This topic contains 13 replies, has 8 voices, and was last updated by tom 11 years, 11 months ago.
Hi,
I had my SCT on 28th Sep and my first neutrophils registered on Day 13 (0.1). I was given my first GCSF injection on the same day, and one the next and registered 1.8 on day 15 and was given a 3rd injection and discharged. When I attended my OP appt 6 days later I was down to 0.51. I was prescribed 5 days of GCSF injections to do myself and a week later was at 1.71. To my horror, a week later I had dropped to 0.27, and was prescribed a further 3 injections. This week I was at 0.8. Everything else is fine, RBC and haem were back in normal range straight away and platelets have steadily improved and are now at 160 but I am extremely concerned about my neutrophils (other WBC's are OK as well and I'm great in myself). I don't know whether 0.8 is now my true level or if there is still some GCSF effect. Has anyone else experienced a similar pattern and what was the outcome? My worst fear is that the disease is still active and hence neutrophils not recovering. My consultant will perform an early BMB if things dont pick up over the next few weeks
Thanks
Phil
Hi Phil
I had my SCT 9 months ago and can clearly remember the obsession with the neutrophil count.
I had my transplant on the 10th February and was then sent home until the count fell to 1. That turned out to be on 16th February when I was put in isolation. It held at 0 for only 2 days and I was given 2 GCSF injections on the 18th and 19th. By 20th, the count had boosted up to 2.5 and I was able to "escape" on 23rd.
Only a week in isolation was the hospitals record time from what I've been told!
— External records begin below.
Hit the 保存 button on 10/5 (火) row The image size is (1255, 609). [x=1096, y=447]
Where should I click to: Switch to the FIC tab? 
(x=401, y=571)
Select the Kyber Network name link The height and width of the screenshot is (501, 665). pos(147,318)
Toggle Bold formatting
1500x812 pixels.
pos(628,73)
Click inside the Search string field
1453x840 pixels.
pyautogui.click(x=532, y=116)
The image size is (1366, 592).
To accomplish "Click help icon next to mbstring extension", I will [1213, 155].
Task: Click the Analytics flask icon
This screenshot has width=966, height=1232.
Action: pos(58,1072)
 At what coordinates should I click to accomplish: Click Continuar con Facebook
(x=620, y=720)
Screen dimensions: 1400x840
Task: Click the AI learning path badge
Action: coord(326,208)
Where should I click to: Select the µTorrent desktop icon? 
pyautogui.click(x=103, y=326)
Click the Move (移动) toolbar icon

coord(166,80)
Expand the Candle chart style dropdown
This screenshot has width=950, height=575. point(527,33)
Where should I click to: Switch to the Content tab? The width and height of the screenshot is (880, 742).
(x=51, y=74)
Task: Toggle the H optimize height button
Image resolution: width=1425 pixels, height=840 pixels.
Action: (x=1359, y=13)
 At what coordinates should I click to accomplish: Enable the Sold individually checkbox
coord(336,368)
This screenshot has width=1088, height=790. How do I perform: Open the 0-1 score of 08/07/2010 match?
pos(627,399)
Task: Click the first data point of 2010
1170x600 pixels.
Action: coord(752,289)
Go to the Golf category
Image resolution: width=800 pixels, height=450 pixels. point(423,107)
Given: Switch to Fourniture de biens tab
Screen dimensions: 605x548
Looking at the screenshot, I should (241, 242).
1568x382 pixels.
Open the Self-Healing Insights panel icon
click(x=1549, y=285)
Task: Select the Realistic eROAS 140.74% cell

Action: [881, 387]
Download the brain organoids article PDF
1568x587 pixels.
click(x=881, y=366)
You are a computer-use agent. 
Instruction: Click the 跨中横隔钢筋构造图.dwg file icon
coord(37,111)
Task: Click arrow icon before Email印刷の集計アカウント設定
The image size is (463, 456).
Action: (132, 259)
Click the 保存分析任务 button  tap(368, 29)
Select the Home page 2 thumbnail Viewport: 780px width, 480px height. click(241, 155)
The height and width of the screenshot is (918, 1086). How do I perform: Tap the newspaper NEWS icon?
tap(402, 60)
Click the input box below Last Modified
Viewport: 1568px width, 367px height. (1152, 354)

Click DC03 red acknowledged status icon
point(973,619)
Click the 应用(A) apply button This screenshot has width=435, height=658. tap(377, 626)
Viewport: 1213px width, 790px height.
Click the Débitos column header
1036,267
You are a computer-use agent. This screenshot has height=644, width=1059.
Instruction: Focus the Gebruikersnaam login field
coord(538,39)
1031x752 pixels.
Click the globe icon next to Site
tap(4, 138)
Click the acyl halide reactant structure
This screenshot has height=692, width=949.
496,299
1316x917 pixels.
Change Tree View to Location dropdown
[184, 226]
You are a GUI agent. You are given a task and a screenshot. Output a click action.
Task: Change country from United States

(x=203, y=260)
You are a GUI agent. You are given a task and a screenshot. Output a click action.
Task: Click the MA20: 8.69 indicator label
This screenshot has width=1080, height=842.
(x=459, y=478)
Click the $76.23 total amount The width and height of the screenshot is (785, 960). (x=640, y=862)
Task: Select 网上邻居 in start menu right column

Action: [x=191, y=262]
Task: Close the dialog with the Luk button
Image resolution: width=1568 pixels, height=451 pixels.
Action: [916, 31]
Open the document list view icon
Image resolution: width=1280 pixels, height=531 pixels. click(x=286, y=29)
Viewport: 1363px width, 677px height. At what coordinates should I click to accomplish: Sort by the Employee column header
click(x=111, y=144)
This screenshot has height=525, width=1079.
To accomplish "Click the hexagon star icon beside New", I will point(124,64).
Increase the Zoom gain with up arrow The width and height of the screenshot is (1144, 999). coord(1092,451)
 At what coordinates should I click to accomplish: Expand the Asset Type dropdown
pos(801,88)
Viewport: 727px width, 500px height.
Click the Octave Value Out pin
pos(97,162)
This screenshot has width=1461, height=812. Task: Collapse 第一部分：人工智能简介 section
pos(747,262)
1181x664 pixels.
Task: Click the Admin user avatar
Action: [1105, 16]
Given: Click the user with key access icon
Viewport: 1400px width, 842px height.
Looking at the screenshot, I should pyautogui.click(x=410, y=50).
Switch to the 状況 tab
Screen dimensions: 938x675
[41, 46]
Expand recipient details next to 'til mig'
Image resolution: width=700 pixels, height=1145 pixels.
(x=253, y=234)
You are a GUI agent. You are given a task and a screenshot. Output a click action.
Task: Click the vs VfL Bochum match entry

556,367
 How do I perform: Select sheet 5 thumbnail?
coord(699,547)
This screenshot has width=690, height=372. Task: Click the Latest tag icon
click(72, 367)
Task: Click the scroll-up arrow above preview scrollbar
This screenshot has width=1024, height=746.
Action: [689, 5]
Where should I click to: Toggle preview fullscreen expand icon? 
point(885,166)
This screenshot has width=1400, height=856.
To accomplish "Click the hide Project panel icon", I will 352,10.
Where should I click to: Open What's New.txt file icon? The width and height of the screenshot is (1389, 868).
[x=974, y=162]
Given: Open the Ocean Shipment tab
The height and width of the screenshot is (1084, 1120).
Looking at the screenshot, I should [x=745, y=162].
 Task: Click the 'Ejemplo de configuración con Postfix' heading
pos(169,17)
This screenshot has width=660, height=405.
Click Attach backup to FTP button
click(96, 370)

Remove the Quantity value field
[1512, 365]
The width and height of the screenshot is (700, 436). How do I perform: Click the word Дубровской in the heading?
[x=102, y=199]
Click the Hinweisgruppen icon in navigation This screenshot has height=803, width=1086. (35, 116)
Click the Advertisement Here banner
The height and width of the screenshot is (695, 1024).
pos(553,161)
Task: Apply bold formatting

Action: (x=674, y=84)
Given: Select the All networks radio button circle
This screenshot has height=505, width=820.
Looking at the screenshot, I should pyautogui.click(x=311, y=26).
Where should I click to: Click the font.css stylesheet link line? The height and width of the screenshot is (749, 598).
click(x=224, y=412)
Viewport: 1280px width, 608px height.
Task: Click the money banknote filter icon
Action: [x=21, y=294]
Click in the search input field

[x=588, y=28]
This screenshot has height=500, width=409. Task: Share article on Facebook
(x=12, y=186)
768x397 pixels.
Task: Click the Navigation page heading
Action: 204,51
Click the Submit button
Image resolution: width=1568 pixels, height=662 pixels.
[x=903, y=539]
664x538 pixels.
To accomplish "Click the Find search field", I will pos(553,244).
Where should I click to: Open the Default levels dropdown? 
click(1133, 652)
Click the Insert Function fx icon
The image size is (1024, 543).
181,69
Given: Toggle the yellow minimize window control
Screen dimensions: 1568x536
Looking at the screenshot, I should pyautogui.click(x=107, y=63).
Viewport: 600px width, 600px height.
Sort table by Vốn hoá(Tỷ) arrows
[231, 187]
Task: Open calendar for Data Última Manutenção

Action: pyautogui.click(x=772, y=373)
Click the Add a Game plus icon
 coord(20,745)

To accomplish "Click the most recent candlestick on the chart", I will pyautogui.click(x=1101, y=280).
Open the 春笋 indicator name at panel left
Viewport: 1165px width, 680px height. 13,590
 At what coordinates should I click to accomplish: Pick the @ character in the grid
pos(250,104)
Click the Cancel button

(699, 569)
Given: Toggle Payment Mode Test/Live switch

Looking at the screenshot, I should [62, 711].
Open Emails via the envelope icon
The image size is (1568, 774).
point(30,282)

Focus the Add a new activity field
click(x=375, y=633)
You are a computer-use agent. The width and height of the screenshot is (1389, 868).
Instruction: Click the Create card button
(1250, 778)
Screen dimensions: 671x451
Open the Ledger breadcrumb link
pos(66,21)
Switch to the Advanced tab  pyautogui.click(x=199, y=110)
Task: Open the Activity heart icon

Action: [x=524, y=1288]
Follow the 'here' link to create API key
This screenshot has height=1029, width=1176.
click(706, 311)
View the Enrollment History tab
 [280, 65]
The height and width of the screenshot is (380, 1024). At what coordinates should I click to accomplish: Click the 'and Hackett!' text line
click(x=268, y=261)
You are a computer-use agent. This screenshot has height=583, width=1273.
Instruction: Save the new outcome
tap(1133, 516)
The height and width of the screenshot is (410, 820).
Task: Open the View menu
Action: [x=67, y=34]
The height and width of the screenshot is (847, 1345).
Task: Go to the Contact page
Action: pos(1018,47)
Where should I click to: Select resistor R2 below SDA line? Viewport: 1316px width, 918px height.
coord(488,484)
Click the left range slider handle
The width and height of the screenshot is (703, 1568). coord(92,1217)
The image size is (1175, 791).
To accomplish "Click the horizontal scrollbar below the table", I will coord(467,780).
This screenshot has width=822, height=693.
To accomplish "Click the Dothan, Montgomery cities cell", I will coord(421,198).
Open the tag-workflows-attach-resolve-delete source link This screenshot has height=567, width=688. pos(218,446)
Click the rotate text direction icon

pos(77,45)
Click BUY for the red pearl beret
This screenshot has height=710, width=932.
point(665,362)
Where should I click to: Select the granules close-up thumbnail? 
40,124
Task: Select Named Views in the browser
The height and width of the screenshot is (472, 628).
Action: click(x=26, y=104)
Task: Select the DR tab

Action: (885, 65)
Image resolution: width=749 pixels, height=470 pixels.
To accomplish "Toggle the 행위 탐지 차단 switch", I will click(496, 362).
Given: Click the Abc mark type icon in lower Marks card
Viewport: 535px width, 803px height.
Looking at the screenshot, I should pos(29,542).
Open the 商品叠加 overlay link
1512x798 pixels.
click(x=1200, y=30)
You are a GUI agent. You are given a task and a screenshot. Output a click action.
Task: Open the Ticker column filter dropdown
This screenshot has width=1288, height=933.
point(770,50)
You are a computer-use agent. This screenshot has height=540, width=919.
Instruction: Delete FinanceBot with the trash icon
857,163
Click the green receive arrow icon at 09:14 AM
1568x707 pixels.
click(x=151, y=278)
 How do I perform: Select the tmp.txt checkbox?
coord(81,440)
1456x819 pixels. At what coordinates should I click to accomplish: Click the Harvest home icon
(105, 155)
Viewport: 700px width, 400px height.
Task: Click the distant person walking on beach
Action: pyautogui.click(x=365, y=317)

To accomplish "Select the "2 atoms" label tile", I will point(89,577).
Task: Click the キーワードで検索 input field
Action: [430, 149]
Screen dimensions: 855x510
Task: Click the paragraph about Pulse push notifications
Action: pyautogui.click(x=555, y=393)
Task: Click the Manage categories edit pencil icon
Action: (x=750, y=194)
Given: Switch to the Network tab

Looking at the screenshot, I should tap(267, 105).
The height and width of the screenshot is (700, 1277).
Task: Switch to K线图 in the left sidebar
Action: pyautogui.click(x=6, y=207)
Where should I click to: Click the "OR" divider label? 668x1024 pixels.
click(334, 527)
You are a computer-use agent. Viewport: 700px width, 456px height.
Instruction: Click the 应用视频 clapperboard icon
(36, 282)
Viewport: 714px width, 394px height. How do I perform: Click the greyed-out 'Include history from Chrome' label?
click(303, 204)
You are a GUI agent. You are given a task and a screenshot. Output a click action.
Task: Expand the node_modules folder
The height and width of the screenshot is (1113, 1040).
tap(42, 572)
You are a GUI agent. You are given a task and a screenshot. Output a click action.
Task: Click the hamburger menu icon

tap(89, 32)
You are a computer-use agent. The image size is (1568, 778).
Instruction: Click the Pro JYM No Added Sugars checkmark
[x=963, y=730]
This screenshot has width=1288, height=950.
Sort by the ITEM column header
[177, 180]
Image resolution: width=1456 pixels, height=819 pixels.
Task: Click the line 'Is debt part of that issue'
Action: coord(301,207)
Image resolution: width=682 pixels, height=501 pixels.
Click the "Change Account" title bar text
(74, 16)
My specialist told me that the neutrophils are the slowest things to recover from the SCT which is why we have to be so careful with cleanliness and diet etc. and the count can bob about a bit in the early days, so don't panic too much. 🙂
Hi Michele,
Thanks for your reply. As I understand it you were only neutropenic as a result of your chemo. Did you become so again after your count hit 2.5? I'm still neutropenic 6 weeks post transplant.
Thanks
Phil
Hi Phil
This disease has no normality,so one persons story,has no baring on your,s,my husbands neuts and platelets took a long time to become stable.The thing they look for is,although the neuts dip,they look for a little gain each time,my husbands went down to o.3 when he was taken back in,he is now 6 months on and plates are 84 should be between 150 to 400. neuts are 3.4 should be between 2 to 2.75.So everyone is different
You do have to look at your other numbers concerning you bloods,before you,start thinking the disease, is back,but I can understand your fears, I think everyone expects a quicker recovery.I use to think the same way,all unfounded,once you have the BMB,you will know.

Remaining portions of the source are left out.